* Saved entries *
----

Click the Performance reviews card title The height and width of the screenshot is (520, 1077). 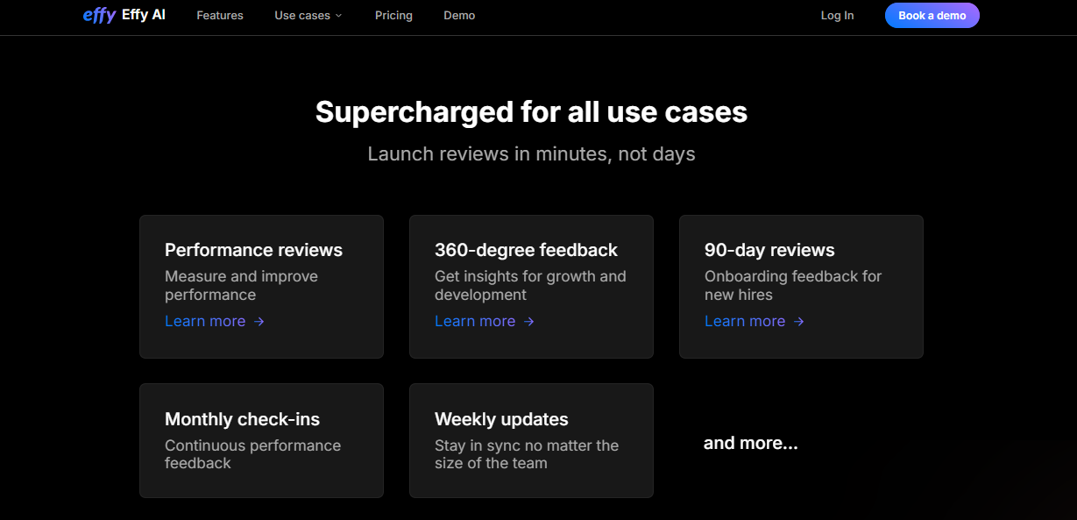pos(253,250)
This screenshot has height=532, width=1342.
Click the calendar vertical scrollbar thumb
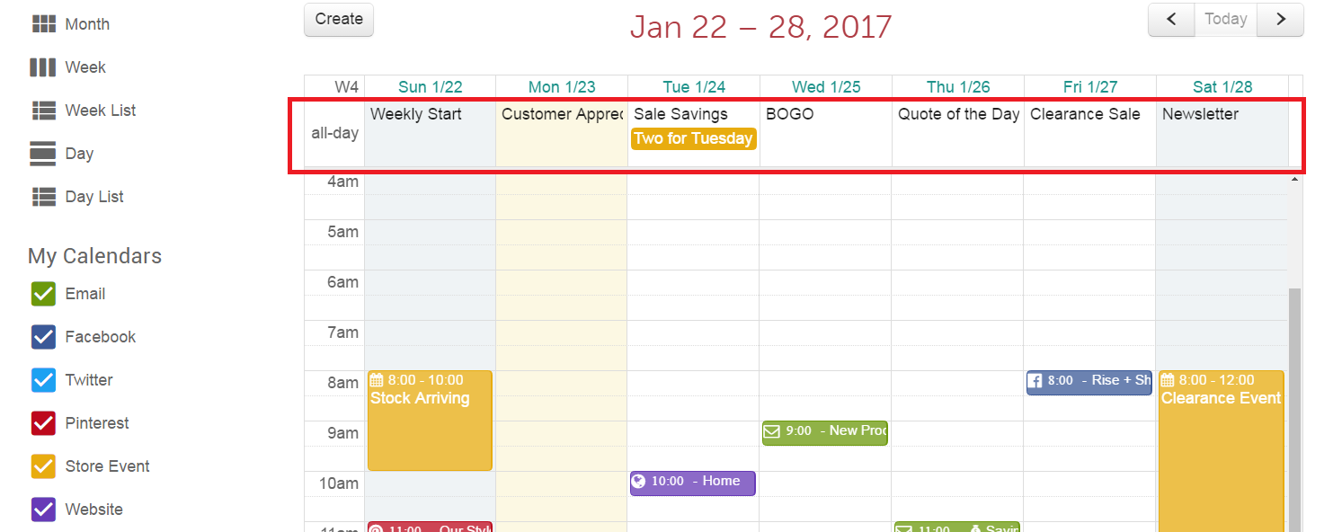tap(1294, 410)
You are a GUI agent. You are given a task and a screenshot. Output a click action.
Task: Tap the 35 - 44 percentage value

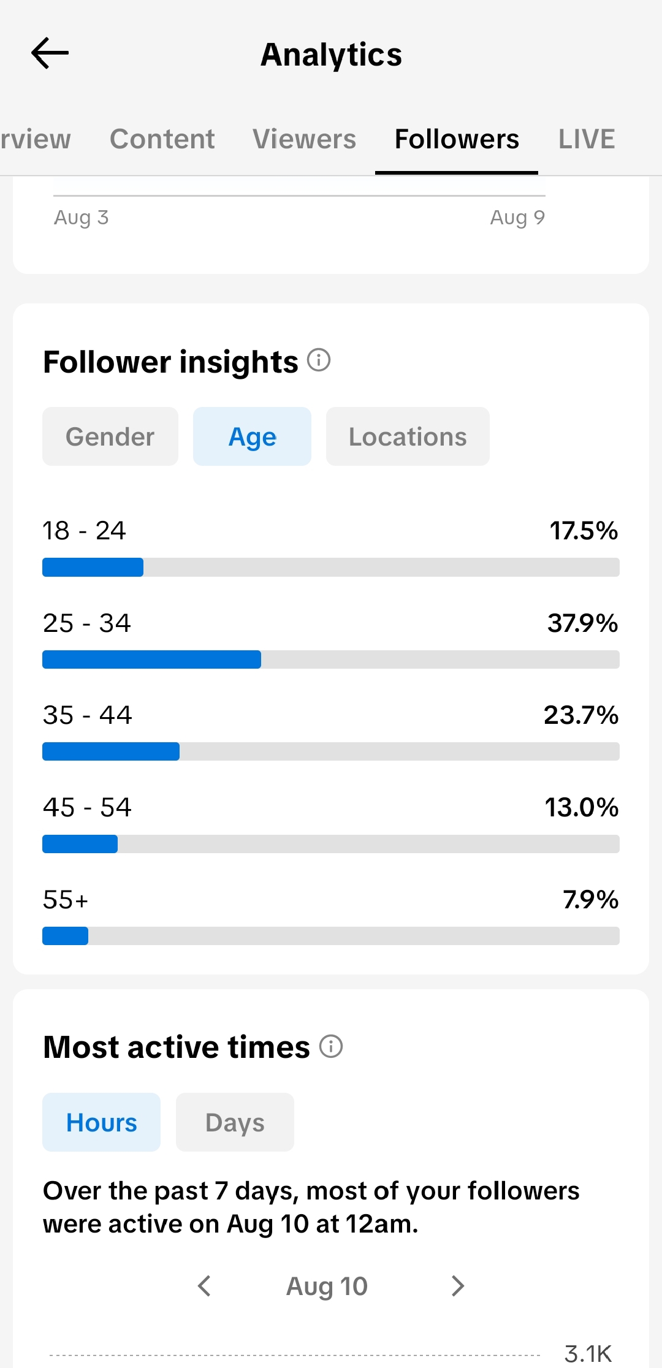click(581, 715)
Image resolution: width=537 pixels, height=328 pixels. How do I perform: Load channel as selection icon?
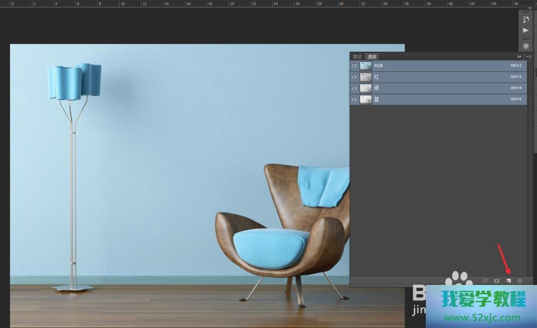click(x=485, y=281)
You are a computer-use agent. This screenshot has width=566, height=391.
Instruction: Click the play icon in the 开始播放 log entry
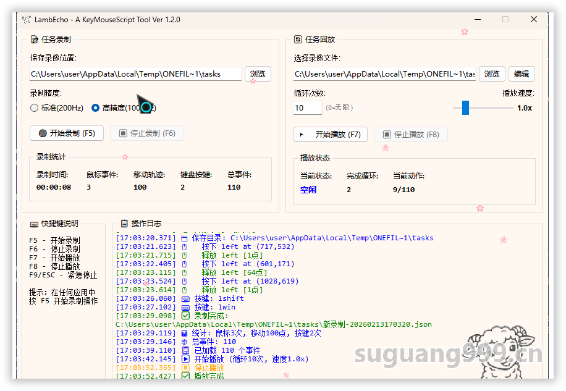[185, 359]
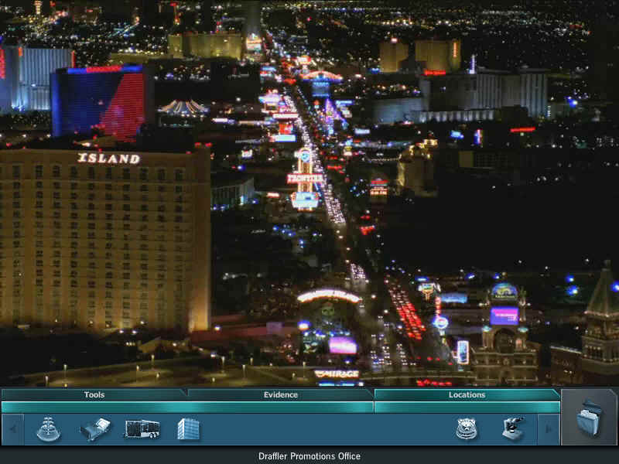Click the Draffler Promotions Office status text
This screenshot has width=619, height=464.
tap(310, 456)
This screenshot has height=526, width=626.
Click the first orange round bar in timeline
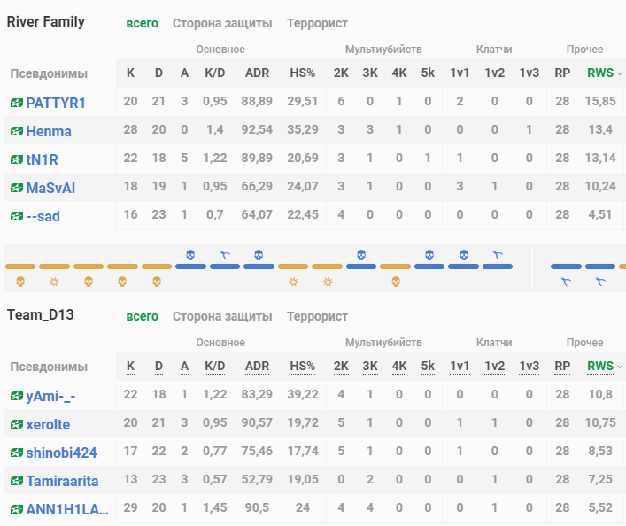[20, 267]
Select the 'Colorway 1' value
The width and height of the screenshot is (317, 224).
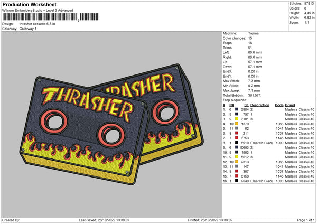[x=28, y=29]
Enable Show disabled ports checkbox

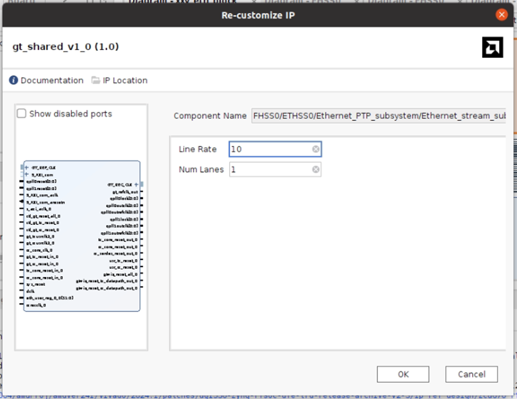coord(22,114)
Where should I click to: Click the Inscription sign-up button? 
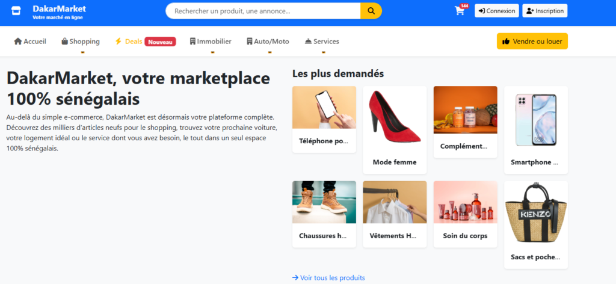[544, 11]
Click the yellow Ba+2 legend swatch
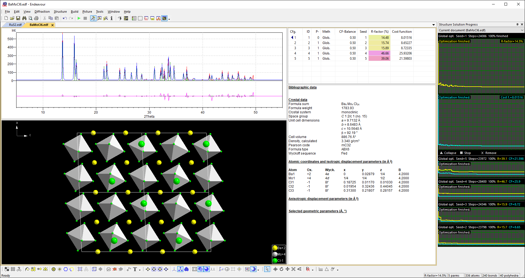Image resolution: width=525 pixels, height=278 pixels. [275, 248]
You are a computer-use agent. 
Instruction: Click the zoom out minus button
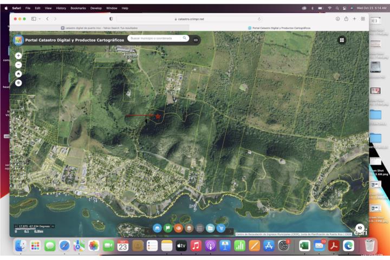18,64
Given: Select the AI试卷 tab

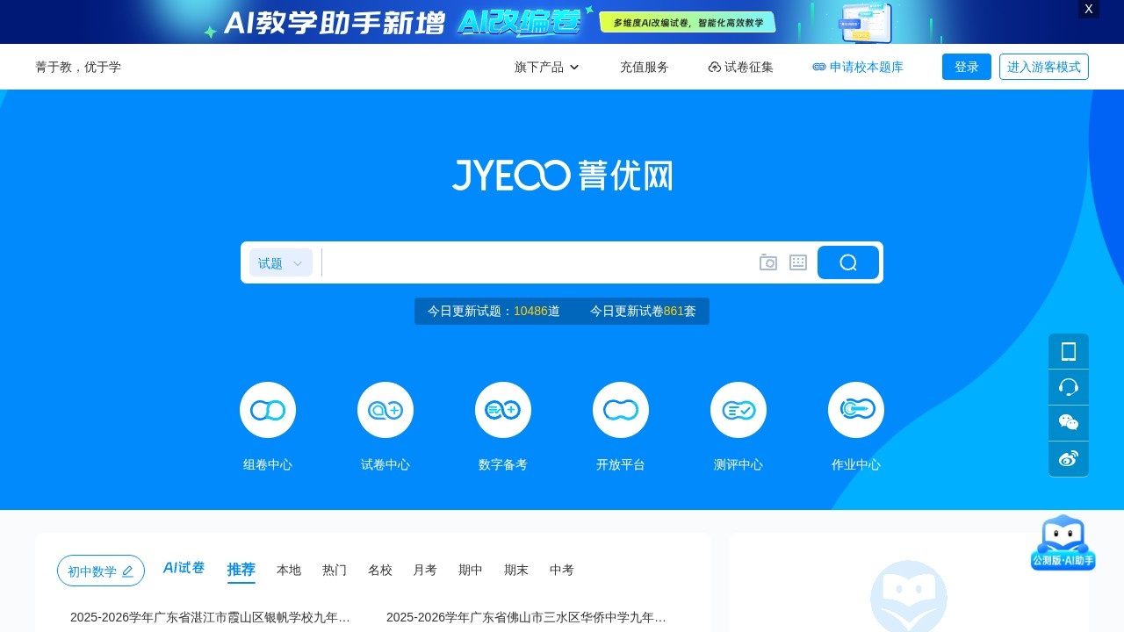Looking at the screenshot, I should pos(183,568).
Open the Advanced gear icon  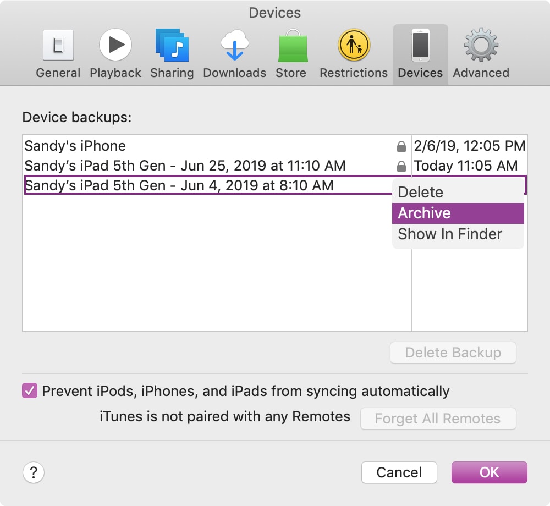481,45
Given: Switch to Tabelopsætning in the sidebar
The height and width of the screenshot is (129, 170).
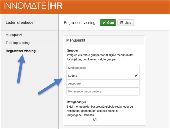Looking at the screenshot, I should tap(18, 43).
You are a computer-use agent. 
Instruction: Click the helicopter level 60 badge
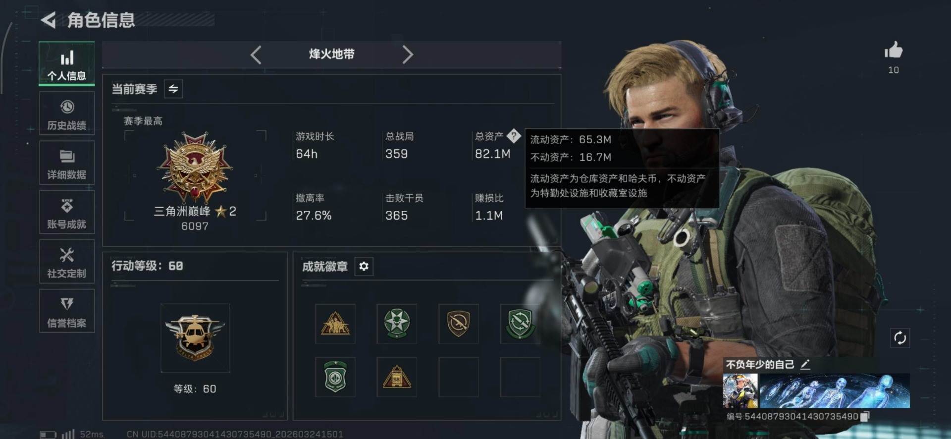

----

* ACTIVITY *
Search the entries for the word "agent" and show every line that has it.

* ANSWER SECTION *
You are a GUI agent. You are given a task and a screenshot. Output a click action.
You are a computer-use agent. This screenshot has width=566, height=391.
You are a computer-use agent. 
You are a computer-use agent. 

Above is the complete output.